Supplied information START

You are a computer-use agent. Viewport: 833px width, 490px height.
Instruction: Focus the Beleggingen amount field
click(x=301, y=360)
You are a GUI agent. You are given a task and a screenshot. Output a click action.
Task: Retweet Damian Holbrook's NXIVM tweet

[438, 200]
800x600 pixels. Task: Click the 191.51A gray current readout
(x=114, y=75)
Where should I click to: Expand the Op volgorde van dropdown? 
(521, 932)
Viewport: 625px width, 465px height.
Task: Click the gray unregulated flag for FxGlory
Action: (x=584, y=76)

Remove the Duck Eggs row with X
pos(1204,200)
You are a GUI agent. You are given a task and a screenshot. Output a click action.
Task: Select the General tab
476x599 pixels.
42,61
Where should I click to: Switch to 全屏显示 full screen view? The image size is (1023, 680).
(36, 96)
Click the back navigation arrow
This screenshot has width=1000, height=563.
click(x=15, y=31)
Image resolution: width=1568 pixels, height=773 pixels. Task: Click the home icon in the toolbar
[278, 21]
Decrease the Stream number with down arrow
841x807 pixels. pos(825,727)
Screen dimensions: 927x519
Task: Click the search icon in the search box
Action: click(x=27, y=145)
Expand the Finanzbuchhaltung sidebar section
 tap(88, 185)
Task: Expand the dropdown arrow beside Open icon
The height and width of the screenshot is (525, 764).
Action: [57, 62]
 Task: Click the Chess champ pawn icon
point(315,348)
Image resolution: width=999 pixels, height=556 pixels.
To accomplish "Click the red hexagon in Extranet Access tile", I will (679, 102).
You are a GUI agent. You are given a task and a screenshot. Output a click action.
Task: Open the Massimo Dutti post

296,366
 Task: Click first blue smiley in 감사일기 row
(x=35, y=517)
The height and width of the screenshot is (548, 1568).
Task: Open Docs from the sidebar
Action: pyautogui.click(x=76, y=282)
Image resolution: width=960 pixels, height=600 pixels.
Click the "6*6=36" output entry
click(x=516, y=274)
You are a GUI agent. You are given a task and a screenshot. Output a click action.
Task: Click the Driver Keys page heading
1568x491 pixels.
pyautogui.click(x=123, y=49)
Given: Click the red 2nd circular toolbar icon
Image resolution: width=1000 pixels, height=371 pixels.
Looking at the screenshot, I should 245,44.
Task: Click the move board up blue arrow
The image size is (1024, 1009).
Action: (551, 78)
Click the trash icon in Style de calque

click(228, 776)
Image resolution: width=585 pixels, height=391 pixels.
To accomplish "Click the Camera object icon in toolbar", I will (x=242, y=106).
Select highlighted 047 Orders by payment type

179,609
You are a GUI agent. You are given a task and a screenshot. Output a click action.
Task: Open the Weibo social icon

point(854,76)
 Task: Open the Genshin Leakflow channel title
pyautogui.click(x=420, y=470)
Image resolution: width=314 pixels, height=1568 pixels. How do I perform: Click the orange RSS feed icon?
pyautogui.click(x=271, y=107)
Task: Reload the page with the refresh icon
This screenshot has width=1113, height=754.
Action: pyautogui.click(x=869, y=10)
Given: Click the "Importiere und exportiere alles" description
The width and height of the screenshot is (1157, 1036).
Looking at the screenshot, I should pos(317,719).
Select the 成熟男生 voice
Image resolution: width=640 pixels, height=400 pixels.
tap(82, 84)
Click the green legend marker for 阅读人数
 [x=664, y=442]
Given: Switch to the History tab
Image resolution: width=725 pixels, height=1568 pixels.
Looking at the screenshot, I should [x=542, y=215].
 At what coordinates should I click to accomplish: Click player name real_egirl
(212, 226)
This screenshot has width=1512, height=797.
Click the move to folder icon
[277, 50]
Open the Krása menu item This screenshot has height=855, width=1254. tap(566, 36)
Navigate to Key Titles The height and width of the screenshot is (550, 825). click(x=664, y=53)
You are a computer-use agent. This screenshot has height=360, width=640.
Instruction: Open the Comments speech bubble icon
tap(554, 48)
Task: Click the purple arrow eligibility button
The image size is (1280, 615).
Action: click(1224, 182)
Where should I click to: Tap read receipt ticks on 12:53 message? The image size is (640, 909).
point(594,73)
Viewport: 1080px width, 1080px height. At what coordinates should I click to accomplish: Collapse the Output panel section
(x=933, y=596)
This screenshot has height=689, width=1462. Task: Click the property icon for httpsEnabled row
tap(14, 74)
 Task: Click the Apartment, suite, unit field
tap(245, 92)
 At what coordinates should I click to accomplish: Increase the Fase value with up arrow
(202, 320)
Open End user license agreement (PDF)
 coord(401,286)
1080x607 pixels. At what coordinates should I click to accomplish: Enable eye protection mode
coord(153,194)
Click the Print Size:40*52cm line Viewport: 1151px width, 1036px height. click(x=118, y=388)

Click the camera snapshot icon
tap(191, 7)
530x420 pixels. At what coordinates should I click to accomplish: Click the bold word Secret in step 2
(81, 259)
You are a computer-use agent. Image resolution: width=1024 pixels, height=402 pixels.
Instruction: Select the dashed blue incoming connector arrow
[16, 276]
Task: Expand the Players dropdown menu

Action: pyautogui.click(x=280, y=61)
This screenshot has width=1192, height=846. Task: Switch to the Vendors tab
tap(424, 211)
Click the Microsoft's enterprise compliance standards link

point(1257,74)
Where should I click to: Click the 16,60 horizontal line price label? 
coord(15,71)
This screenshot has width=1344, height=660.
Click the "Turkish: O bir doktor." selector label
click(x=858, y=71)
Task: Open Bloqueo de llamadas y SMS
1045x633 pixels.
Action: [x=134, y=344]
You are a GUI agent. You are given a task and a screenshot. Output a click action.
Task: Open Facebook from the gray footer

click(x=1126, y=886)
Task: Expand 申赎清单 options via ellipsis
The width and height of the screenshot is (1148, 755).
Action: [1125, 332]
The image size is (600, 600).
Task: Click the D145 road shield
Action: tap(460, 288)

Supplied information END

*Task details:*
Would you output the material above once more, exactly as given?

*Response to this task:*
You are a computer-use agent. Viewport: 833px width, 490px height.
Instruction: Focus the Beleggingen amount field
click(x=301, y=360)
You are a GUI agent. You are given a task and a screenshot. Output a click action.
Task: Retweet Damian Holbrook's NXIVM tweet

[438, 200]
800x600 pixels. Task: Click the 191.51A gray current readout
(x=114, y=75)
Where should I click to: Expand the Op volgorde van dropdown? 
(521, 932)
Viewport: 625px width, 465px height.
Task: Click the gray unregulated flag for FxGlory
Action: (x=584, y=76)

Remove the Duck Eggs row with X
pos(1204,200)
You are a GUI agent. You are given a task and a screenshot. Output a click action.
Task: Select the General tab
476x599 pixels.
42,61
Where should I click to: Switch to 全屏显示 full screen view? The image size is (1023, 680).
(36, 96)
Click the back navigation arrow
This screenshot has width=1000, height=563.
click(x=15, y=31)
Image resolution: width=1568 pixels, height=773 pixels. Task: Click the home icon in the toolbar
[278, 21]
Decrease the Stream number with down arrow
841x807 pixels. pos(825,727)
Screen dimensions: 927x519
Task: Click the search icon in the search box
Action: click(x=27, y=145)
Expand the Finanzbuchhaltung sidebar section
 tap(88, 185)
Task: Expand the dropdown arrow beside Open icon
The height and width of the screenshot is (525, 764).
Action: [57, 62]
 Task: Click the Chess champ pawn icon
point(315,348)
Image resolution: width=999 pixels, height=556 pixels.
To accomplish "Click the red hexagon in Extranet Access tile", I will (679, 102).
You are a GUI agent. You are given a task and a screenshot. Output a click action.
Task: Open the Massimo Dutti post

296,366
 Task: Click first blue smiley in 감사일기 row
(x=35, y=517)
The height and width of the screenshot is (548, 1568).
Task: Open Docs from the sidebar
Action: pyautogui.click(x=76, y=282)
Image resolution: width=960 pixels, height=600 pixels.
Click the "6*6=36" output entry
click(x=516, y=274)
You are a GUI agent. You are given a task and a screenshot. Output a click action.
Task: Click the Driver Keys page heading
1568x491 pixels.
pyautogui.click(x=123, y=49)
Given: Click the red 2nd circular toolbar icon
Image resolution: width=1000 pixels, height=371 pixels.
Looking at the screenshot, I should 245,44.
Task: Click the move board up blue arrow
The image size is (1024, 1009).
Action: (551, 78)
Click the trash icon in Style de calque

click(228, 776)
Image resolution: width=585 pixels, height=391 pixels.
To accomplish "Click the Camera object icon in toolbar", I will (x=242, y=106).
Select highlighted 047 Orders by payment type

179,609
You are a GUI agent. You are given a task and a screenshot. Output a click action.
Task: Open the Weibo social icon

point(854,76)
 Task: Open the Genshin Leakflow channel title
pyautogui.click(x=420, y=470)
Image resolution: width=314 pixels, height=1568 pixels. How do I perform: Click the orange RSS feed icon?
pyautogui.click(x=271, y=107)
Task: Reload the page with the refresh icon
This screenshot has width=1113, height=754.
Action: pyautogui.click(x=869, y=10)
Given: Click the "Importiere und exportiere alles" description
The width and height of the screenshot is (1157, 1036).
Looking at the screenshot, I should pos(317,719).
Select the 成熟男生 voice
Image resolution: width=640 pixels, height=400 pixels.
tap(82, 84)
Click the green legend marker for 阅读人数
 [x=664, y=442]
Given: Switch to the History tab
Image resolution: width=725 pixels, height=1568 pixels.
Looking at the screenshot, I should [x=542, y=215].
 At what coordinates should I click to accomplish: Click player name real_egirl
(212, 226)
This screenshot has width=1512, height=797.
Click the move to folder icon
[277, 50]
Open the Krása menu item This screenshot has height=855, width=1254. tap(566, 36)
Navigate to Key Titles The height and width of the screenshot is (550, 825). click(x=664, y=53)
You are a computer-use agent. This screenshot has height=360, width=640.
Instruction: Open the Comments speech bubble icon
tap(554, 48)
Task: Click the purple arrow eligibility button
The image size is (1280, 615).
Action: click(1224, 182)
Where should I click to: Tap read receipt ticks on 12:53 message? The image size is (640, 909).
point(594,73)
Viewport: 1080px width, 1080px height. At what coordinates should I click to accomplish: Collapse the Output panel section
(x=933, y=596)
This screenshot has height=689, width=1462. Task: Click the property icon for httpsEnabled row
tap(14, 74)
 Task: Click the Apartment, suite, unit field
tap(245, 92)
 At what coordinates should I click to accomplish: Increase the Fase value with up arrow
(202, 320)
Open End user license agreement (PDF)
 coord(401,286)
1080x607 pixels. At what coordinates should I click to accomplish: Enable eye protection mode
coord(153,194)
Click the Print Size:40*52cm line Viewport: 1151px width, 1036px height. click(x=118, y=388)

Click the camera snapshot icon
tap(191, 7)
530x420 pixels. At what coordinates should I click to accomplish: Click the bold word Secret in step 2
(81, 259)
You are a computer-use agent. Image resolution: width=1024 pixels, height=402 pixels.
Instruction: Select the dashed blue incoming connector arrow
[16, 276]
Task: Expand the Players dropdown menu

Action: pyautogui.click(x=280, y=61)
This screenshot has width=1192, height=846. Task: Switch to the Vendors tab
tap(424, 211)
Click the Microsoft's enterprise compliance standards link

point(1257,74)
Where should I click to: Click the 16,60 horizontal line price label? 
coord(15,71)
This screenshot has width=1344, height=660.
Click the "Turkish: O bir doktor." selector label
click(x=858, y=71)
Task: Open Bloqueo de llamadas y SMS
1045x633 pixels.
Action: [x=134, y=344]
You are a GUI agent. You are given a task and a screenshot. Output a click action.
Task: Open Facebook from the gray footer

click(x=1126, y=886)
Task: Expand 申赎清单 options via ellipsis
The width and height of the screenshot is (1148, 755).
Action: [1125, 332]
The image size is (600, 600).
Task: Click the D145 road shield
Action: tap(460, 288)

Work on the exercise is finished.